Би-Джей открыла рот и тут же закрыла. Было заметно, что она удивлена. Она явно не ожидала от меня таких слов.
– Ладно, – сказала она. – Я рада, что ты понимаешь. Я кивнул. Я понимал это. И понимал больше, чем представляла Би-Джей.
Семья – такой же культ, как Племя Джейсона. Разные философии, разные лидеры, разные цели, разные психологические игры – но тем не менее культ.
И вопрос стоял так: хочу я быть его составной частью или не хочу?
Правда же заключалась в том, что я не знал точно, чего хочу вообще.
– Я просто хочу помогать детям. И это во многом было правдой.
Би-Джей вздохнула, провела растопыренной пятерней по седеющим волосам и, словно сдаваясь, устало покачала головой.
– Иди и займись таким делом, где ты не натворишь еще какой-нибудь беды. Я добилась одобрения твоего червяного забора вчера вечером. Вот и ставь его. – И прибавила: – Держись от меня подальше какое-то время. И от детей тоже. И даже от себя самого. Просто ума не приложу, как я расхлебаю эту кашу…

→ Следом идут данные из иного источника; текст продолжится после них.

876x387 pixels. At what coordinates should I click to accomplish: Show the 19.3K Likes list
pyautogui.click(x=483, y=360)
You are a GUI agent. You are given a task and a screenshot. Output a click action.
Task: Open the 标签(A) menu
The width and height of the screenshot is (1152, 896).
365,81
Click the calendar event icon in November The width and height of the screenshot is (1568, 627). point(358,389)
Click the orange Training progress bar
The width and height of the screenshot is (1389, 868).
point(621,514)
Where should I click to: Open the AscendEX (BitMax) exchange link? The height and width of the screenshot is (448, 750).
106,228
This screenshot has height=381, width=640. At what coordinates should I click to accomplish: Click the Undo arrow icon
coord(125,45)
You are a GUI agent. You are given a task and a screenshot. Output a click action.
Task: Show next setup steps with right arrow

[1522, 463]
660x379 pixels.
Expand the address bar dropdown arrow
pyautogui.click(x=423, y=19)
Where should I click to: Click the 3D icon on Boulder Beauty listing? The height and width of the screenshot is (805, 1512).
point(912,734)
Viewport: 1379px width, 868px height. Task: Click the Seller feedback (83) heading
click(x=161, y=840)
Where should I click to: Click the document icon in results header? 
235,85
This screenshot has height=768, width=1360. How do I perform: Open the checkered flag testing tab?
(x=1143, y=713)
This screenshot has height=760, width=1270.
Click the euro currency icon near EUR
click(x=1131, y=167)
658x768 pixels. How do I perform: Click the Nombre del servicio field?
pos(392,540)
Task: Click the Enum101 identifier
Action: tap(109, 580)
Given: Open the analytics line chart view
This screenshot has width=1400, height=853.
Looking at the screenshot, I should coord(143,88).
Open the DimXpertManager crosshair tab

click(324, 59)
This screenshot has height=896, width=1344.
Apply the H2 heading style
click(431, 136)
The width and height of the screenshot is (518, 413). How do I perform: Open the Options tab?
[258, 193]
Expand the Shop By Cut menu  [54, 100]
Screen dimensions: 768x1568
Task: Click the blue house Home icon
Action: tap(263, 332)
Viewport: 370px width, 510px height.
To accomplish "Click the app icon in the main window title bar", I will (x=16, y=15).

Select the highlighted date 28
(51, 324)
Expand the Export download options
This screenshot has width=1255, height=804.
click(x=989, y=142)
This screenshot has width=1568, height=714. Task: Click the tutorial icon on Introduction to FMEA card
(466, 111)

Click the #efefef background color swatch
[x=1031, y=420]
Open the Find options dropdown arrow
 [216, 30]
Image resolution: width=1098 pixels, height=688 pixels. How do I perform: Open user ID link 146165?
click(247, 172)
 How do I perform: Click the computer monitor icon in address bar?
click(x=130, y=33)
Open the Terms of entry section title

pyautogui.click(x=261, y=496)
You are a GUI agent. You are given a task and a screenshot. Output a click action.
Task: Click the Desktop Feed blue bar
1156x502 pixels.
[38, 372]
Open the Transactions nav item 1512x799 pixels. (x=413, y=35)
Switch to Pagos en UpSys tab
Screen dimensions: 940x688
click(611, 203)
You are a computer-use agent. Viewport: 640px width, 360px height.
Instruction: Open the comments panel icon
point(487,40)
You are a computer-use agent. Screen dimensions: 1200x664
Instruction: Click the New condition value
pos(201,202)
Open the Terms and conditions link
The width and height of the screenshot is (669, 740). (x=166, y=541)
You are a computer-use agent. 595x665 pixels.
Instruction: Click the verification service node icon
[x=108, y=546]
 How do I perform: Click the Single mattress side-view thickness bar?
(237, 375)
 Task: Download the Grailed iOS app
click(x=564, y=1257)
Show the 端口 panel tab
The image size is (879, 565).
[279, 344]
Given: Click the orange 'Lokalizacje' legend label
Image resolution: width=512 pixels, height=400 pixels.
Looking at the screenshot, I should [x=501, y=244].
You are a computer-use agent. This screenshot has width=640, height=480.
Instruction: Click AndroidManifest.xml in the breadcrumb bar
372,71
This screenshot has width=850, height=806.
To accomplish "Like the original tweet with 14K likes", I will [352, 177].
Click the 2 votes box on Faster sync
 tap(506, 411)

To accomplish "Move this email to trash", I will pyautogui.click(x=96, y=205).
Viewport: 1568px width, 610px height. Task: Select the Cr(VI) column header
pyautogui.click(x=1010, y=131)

У дамы, бегавшей трусцой по утрам,
Сиськи били по коленям, прямо срам!
Зато ей было тепло и сухо,
А зимой она ложилась на брюхо
И каталась, как на лыжах, по снежным горам.
39 ЗАБОР
У хорошего соседа и забор хороший.
Соломон Краткий.
В действительности невозможно построить забор, который остановил бы червя.
Взрослый хторр похож на танк «Паттон-6», только с пастью. Или просто сплошная пасть. Самое большее, на что можно надеяться, – это задержать его на некоторое время или, по крайней мере, сделать ему больно, чтобы он после попыток перелезть через преграду или подлезть под нее решил бы поискать путь вокруг забора.
Идея состояла в том, чтобы повысить цену завтрака.
Этим мы и занимались с Джеком Балабаном.
Снова воспользовавшись именем Дьюка и его личным номером, я реквизировал достаточное количество материалов и инструментов, чтобы перегородить самую узкую часть перешейка несколькими комбинированными рядами бритвенного полотна и ежовой ленты. Конечно, рано или поздно какая-нибудь из бухгалтерских программ дяди Аиры поймает меня за руку, но до того времени я, похоже, имел неограниченный кредит, вернее, Дьюк имел.